INFORMATION GIVEN: Begin
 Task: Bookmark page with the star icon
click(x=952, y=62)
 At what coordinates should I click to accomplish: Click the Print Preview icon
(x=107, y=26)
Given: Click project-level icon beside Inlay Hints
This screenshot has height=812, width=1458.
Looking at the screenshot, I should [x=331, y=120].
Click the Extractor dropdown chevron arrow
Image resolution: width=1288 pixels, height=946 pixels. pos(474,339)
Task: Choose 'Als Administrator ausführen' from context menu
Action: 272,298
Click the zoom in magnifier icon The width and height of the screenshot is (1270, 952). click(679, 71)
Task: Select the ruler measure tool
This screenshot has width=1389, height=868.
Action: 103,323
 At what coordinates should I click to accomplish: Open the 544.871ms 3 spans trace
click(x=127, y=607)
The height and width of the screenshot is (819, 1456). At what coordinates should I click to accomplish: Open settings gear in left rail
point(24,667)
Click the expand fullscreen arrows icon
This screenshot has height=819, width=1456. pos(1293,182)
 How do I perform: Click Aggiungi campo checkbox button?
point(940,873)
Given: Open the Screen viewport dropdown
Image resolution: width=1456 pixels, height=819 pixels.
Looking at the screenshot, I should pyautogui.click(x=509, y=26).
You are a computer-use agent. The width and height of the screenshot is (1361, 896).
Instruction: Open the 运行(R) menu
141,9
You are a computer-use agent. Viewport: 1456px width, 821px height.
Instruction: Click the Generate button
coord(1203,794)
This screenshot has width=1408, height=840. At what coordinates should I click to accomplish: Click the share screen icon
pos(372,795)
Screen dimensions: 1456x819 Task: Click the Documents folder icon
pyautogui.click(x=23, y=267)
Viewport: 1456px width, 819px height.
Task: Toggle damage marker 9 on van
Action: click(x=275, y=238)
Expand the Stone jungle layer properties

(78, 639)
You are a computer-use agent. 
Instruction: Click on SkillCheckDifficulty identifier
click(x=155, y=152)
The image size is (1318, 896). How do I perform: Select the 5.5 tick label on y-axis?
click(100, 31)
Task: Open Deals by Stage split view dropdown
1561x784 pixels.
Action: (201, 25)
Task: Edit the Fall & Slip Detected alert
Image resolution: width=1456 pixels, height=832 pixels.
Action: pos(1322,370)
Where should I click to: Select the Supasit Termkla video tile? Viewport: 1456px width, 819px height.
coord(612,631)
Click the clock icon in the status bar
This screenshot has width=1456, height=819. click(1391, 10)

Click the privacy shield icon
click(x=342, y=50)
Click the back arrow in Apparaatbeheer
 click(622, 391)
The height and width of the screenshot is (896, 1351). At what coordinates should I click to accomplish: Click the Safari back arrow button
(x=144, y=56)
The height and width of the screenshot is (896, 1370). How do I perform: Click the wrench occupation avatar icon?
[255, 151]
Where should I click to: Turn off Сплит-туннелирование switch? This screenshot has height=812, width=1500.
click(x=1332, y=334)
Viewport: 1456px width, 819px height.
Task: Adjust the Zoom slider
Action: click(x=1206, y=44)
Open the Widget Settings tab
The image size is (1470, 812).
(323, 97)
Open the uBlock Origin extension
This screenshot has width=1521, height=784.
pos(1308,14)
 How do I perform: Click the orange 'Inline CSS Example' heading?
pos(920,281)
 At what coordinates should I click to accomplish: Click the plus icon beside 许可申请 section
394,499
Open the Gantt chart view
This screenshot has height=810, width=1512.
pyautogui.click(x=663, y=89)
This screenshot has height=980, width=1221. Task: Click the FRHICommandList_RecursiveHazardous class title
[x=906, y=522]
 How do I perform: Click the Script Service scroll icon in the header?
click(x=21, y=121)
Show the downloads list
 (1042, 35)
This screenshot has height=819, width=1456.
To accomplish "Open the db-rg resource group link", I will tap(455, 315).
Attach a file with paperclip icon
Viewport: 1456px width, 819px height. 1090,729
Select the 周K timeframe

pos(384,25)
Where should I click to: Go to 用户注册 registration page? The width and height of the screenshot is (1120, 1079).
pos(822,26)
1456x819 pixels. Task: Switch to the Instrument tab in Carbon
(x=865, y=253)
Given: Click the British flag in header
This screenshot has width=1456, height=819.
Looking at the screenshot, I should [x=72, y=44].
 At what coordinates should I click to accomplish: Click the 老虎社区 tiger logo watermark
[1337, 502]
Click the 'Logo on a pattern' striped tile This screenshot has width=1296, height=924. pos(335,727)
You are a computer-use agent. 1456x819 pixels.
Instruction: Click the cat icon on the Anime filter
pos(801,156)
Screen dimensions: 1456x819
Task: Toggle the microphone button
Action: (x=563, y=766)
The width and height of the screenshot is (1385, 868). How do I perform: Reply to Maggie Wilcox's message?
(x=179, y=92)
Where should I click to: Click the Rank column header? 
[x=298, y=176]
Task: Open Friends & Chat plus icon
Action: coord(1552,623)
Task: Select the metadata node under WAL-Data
INFORMATION GIVEN: End
--- PROBLEM DESCRIPTION ---
Reproduce the data exactly. Keep every line intact.

--- PROBLEM SOLUTION ---
 Task: Bookmark page with the star icon
click(x=952, y=62)
 At what coordinates should I click to accomplish: Click the Print Preview icon
(x=107, y=26)
Given: Click project-level icon beside Inlay Hints
This screenshot has height=812, width=1458.
Looking at the screenshot, I should [x=331, y=120].
Click the Extractor dropdown chevron arrow
Image resolution: width=1288 pixels, height=946 pixels. pos(474,339)
Task: Choose 'Als Administrator ausführen' from context menu
Action: 272,298
Click the zoom in magnifier icon The width and height of the screenshot is (1270, 952). click(679, 71)
Task: Select the ruler measure tool
This screenshot has width=1389, height=868.
Action: 103,323
 At what coordinates should I click to accomplish: Open the 544.871ms 3 spans trace
click(x=127, y=607)
The height and width of the screenshot is (819, 1456). At what coordinates should I click to accomplish: Open settings gear in left rail
point(24,667)
Click the expand fullscreen arrows icon
This screenshot has height=819, width=1456. pos(1293,182)
 How do I perform: Click Aggiungi campo checkbox button?
point(940,873)
Given: Open the Screen viewport dropdown
Image resolution: width=1456 pixels, height=819 pixels.
Looking at the screenshot, I should pyautogui.click(x=509, y=26).
You are a computer-use agent. The width and height of the screenshot is (1361, 896).
Instruction: Open the 运行(R) menu
141,9
You are a computer-use agent. Viewport: 1456px width, 821px height.
Instruction: Click the Generate button
coord(1203,794)
This screenshot has width=1408, height=840. At what coordinates should I click to accomplish: Click the share screen icon
pos(372,795)
Screen dimensions: 1456x819 Task: Click the Documents folder icon
pyautogui.click(x=23, y=267)
Viewport: 1456px width, 819px height.
Task: Toggle damage marker 9 on van
Action: click(x=275, y=238)
Expand the Stone jungle layer properties

(78, 639)
You are a computer-use agent. 
Instruction: Click on SkillCheckDifficulty identifier
click(x=155, y=152)
The image size is (1318, 896). How do I perform: Select the 5.5 tick label on y-axis?
click(100, 31)
Task: Open Deals by Stage split view dropdown
1561x784 pixels.
Action: (201, 25)
Task: Edit the Fall & Slip Detected alert
Image resolution: width=1456 pixels, height=832 pixels.
Action: pos(1322,370)
Where should I click to: Select the Supasit Termkla video tile? Viewport: 1456px width, 819px height.
coord(612,631)
Click the clock icon in the status bar
This screenshot has width=1456, height=819. click(1391, 10)

Click the privacy shield icon
click(x=342, y=50)
Click the back arrow in Apparaatbeheer
 click(622, 391)
The height and width of the screenshot is (896, 1351). At what coordinates should I click to accomplish: Click the Safari back arrow button
(x=144, y=56)
The height and width of the screenshot is (896, 1370). How do I perform: Click the wrench occupation avatar icon?
[255, 151]
Where should I click to: Turn off Сплит-туннелирование switch? This screenshot has height=812, width=1500.
click(x=1332, y=334)
Viewport: 1456px width, 819px height.
Task: Adjust the Zoom slider
Action: click(x=1206, y=44)
Open the Widget Settings tab
The image size is (1470, 812).
(323, 97)
Open the uBlock Origin extension
This screenshot has width=1521, height=784.
pos(1308,14)
 How do I perform: Click the orange 'Inline CSS Example' heading?
pos(920,281)
 At what coordinates should I click to accomplish: Click the plus icon beside 许可申请 section
394,499
Open the Gantt chart view
This screenshot has height=810, width=1512.
pyautogui.click(x=663, y=89)
This screenshot has height=980, width=1221. Task: Click the FRHICommandList_RecursiveHazardous class title
[x=906, y=522]
 How do I perform: Click the Script Service scroll icon in the header?
click(x=21, y=121)
Show the downloads list
 (1042, 35)
This screenshot has height=819, width=1456.
To accomplish "Open the db-rg resource group link", I will tap(455, 315).
Attach a file with paperclip icon
Viewport: 1456px width, 819px height. 1090,729
Select the 周K timeframe

pos(384,25)
Where should I click to: Go to 用户注册 registration page? The width and height of the screenshot is (1120, 1079).
pos(822,26)
1456x819 pixels. Task: Switch to the Instrument tab in Carbon
(x=865, y=253)
Given: Click the British flag in header
This screenshot has width=1456, height=819.
Looking at the screenshot, I should [x=72, y=44].
 At what coordinates should I click to accomplish: Click the 老虎社区 tiger logo watermark
[1337, 502]
Click the 'Logo on a pattern' striped tile This screenshot has width=1296, height=924. pos(335,727)
You are a computer-use agent. 1456x819 pixels.
Instruction: Click the cat icon on the Anime filter
pos(801,156)
Screen dimensions: 1456x819
Task: Toggle the microphone button
Action: (x=563, y=766)
The width and height of the screenshot is (1385, 868). How do I perform: Reply to Maggie Wilcox's message?
(x=179, y=92)
Where should I click to: Click the Rank column header? 
[x=298, y=176]
Task: Open Friends & Chat plus icon
Action: coord(1552,623)
Task: Select the metadata node under WAL-Data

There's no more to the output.